В этой строчке заключена основа самосознания римлян в эпоху классической республики. Эти семь слов четко и ясно передают римское представление о «причинах величия Рима». Однако они требуют краткого пояснения. Поскольку древние обычаи поставлены на первое место, а мужи — на второе, значит, это обратное расположение для всех римлян, а особенно для правящего слоя, было основополагающим.
Как ни в одном другом государстве древнего мира, вклад предков в общее дело используется для легитимизации потомков. Древние обычаи упоминаются в бесчисленных речах как канонизированный пример традиций, они остались в своеобразном ритуале похорон аристократов, когда снова вызывались к жизни великие предки с их почетными знаками отличия; они как бы принимали покойного в свои ряды. Прославлялись не только деяния тех, с кем прощались, но также заслуги и деяния предков. Обычаи предков были по существу добродетелями свободных собственников из старого правящего слоя, которые одновременно выступали как политики и военачальники.
Каноном примерного образа жизни считалось достижение мужских доблестей, сохранение себя как личности, постоянное стремление к славе, дисциплина и строгость, послушание и выдержка, неподкупность и верность, откровенность и, одновременно, молчаливость, готовность вступиться за зависимых людей, за друзей, а потом и союзников. Прежде всего предки отличались благочестием, признанием религиозных и моральных обязанностей. Действовать в соответствии с волей богов было для римлян не только проявлением личной набожности, но и важнейшим политическим достижением их истории, хотя религия во времена Цицерона скорее всего превратилась в идеологию.
В любом случае римляне республики столетиями были убеждены, что их господство соответствует воле богов, той воле, которую они узнавали по различным знакам; наблюдая за полетом вещих птиц, изучая внутренности животных, следя за молниями и другими природными явлениями. Потом умело расшифровывали волю богов и старались ее исполнить. Они полагали, что были обязаны своим господством этому принципу: «следовать воле богов», и поэтому считали великих предков достойными подражания.
Естественно, что уже с давних пор были сделаны попытки объяснить феномен римского могущества. Особенно большое значение имеют соображения Полибия (200—120 гг. до н.э.), потому что наряду с признанием высоких достоинств римских военных, политиков и римского народа он с большой убедительностью подчеркивает, преимущества римской конституции. Она показалась ему крайне стабильным и взвешенным смешением монархических, аристократических и демократических элементов, изобретательной теоретической концепцией.

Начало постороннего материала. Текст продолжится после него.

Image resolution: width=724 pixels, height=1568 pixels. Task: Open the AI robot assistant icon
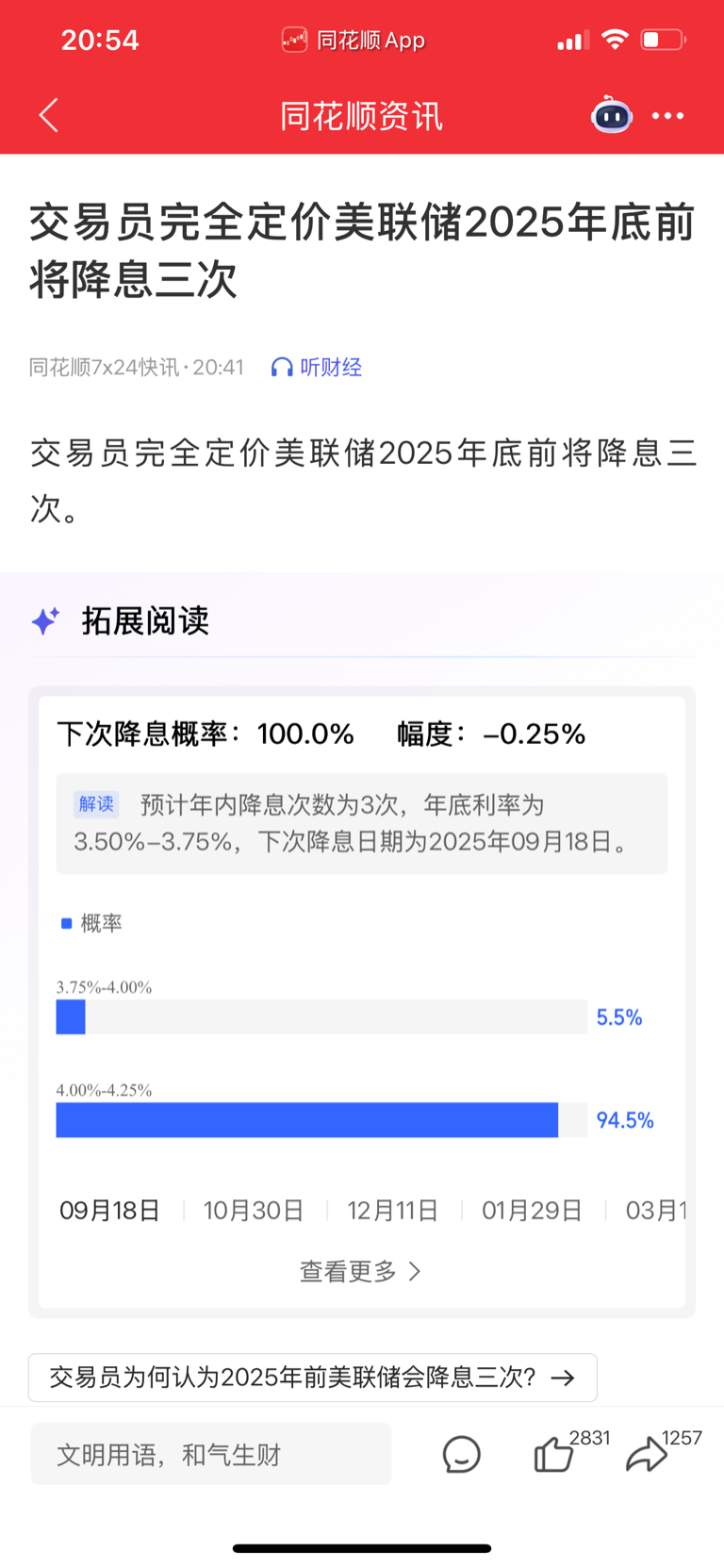point(612,115)
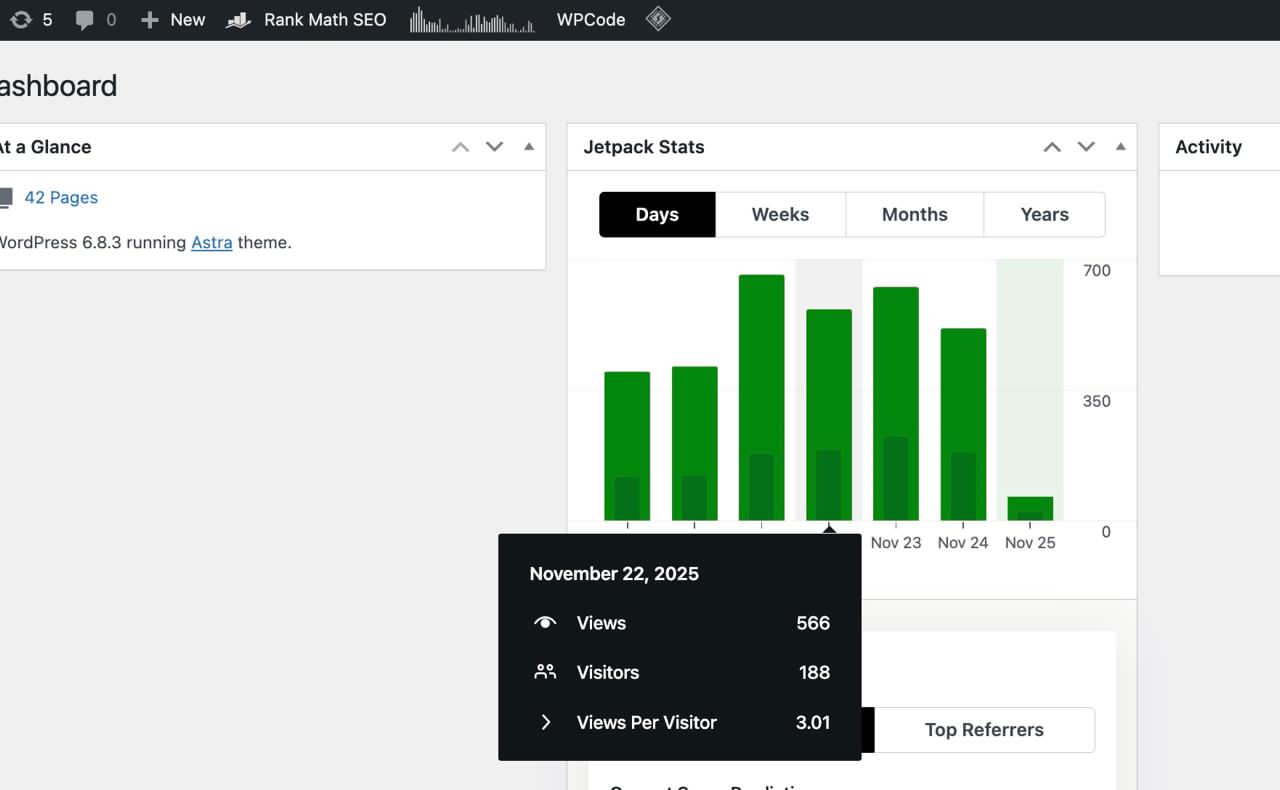Open the 42 Pages link

(61, 198)
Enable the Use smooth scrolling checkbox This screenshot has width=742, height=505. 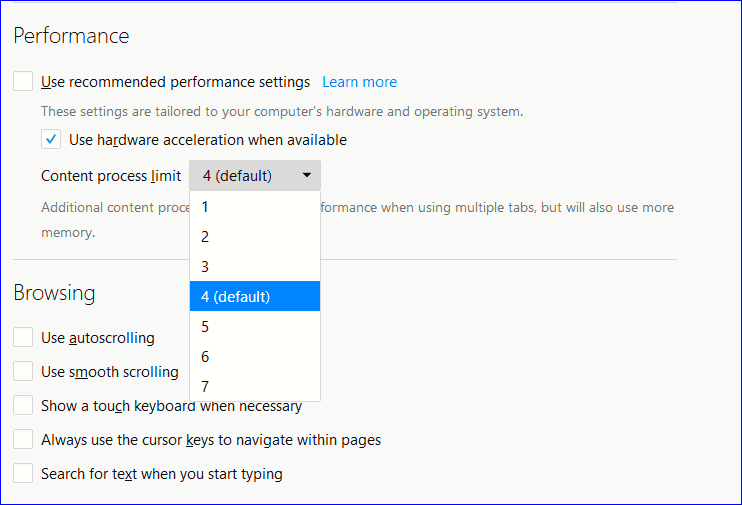pyautogui.click(x=23, y=372)
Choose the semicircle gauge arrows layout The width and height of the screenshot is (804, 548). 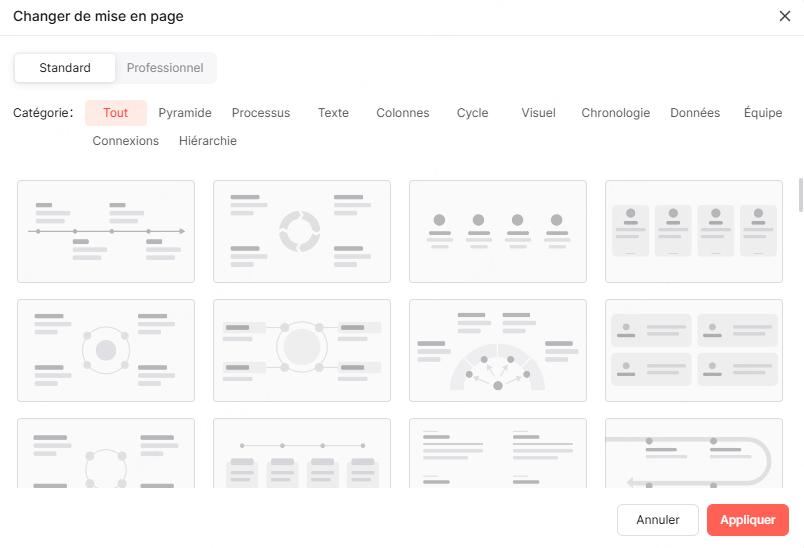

В новое время тоже было предпринято много попыток напасть на след причин величия Рима. Боссюе, например, считает республиканские добродетели предпосылками достоинств конституции. Монтескье утверждает, что «римляне своими максимами» превзошли все народы. Нибур выделяет отказ римского плебса от сословной борьбы. Моммзен подчеркивает тот факт, что «в пределах римского гражданства не было ни господина, ни слуги, ни миллионера, ни нищего, а одинаковая вера и одинаковые права всех римлян». Р.Хайнце воспринимал римлян, как ярко выраженных «людей власти»; по типологии Шпрангера («Формы жизни»): «Люди власти, как отдельные личности, так и народ в целом, являются признанной силой». Только Фр. Альтхайм, наоборот, выделяет приоритет римской религии и справедливо замечает, что часто цитируемый стих Вергилия
«Ты — римлянин, пусть это будет твоя профессия: правь миром, потому что ты его властелин,
Дай миру цивилизацию и законы, милуй тех,кто тебе покорен, И разбей в войнах непокорных» —
призывает не к стремлению к господству, а к «установлению порядка» и выполнению божественной миссии.
Под влиянием новых научных исследований и теорий, а также под влиянием новых общественных идеалов были выработаны другие оценки этого исторического феномена. Как позитивные признаки оценивались образование полностью интегрированного общества, образцовое разрешение социальных конфликтов, а также эффективная целенаправленная организация всей общественной и политической жизни. Способность к интеграции и готовность к ней объяснялись на примере системы римских союзников, плотность «интеграции» которой была впечатляющей.
В настоящее время весьма критически оценивается применение относительно ограниченного инструментария власти Римской республики: гражданского права, колонизации, контрактной системы и мобилизации военного потенциала союзников. Совершенно очевидно, что техника осуществления власти была на удивление развита. Совсем недавно более отчетливо, чем раньше, отмечалось, какие последствия это имело для италийских городов и племен, последствий, которые Моммзен в плену своего восхищения динамичным процессом экспансии обошел молчанием и с которыми он по меньшей мере смирился в соответствии с телеологией «необходимости» единения италийской «нации». Критика экономической и финансовой эксплуатации подвластных Риму регионов не является монополией исторического материализма. На эту тему в последнее время были сделаны точные и конкретные анализы, которые значительно продвинули изучение этого вопроса.